■ Instruction
Reproduce the listing below word for word, from the line containing "Task: Switch to" up to and including the line containing "This screenshot has height=590, width=1136.".

■ Data supplied
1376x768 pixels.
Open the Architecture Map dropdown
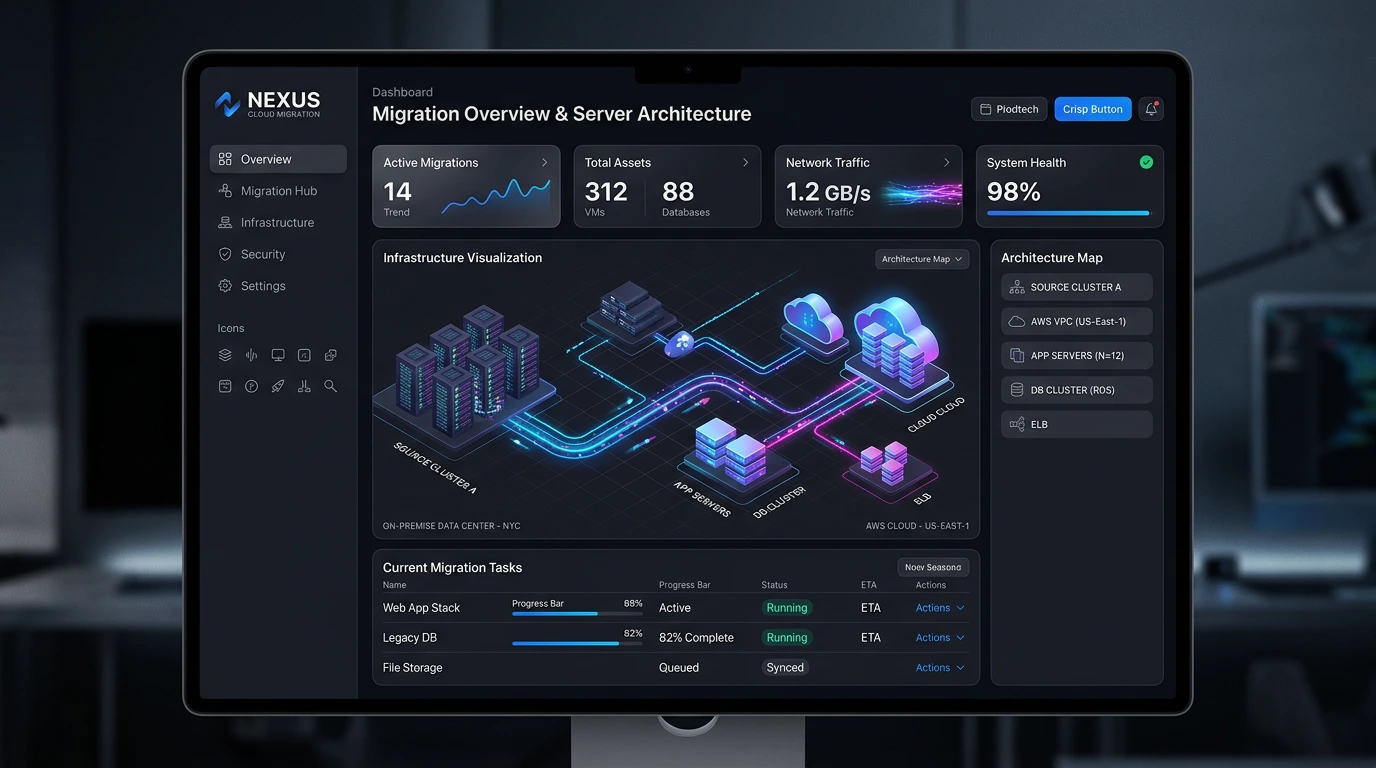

...

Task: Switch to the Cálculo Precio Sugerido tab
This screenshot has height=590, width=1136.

--

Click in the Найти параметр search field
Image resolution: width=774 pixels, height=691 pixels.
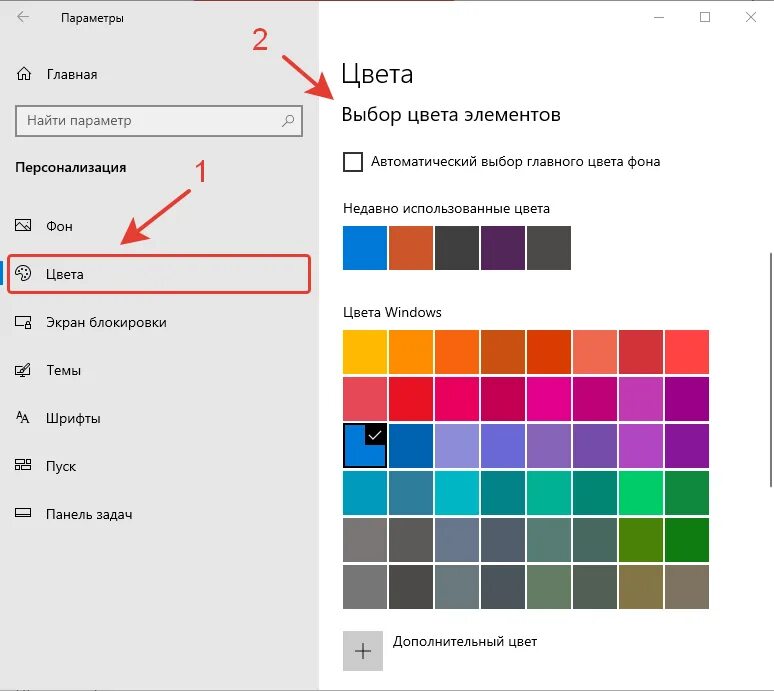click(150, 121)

■ Task answer
Task: Switch to the Cálculo Precio Sugerido tab
This screenshot has height=590, width=1136.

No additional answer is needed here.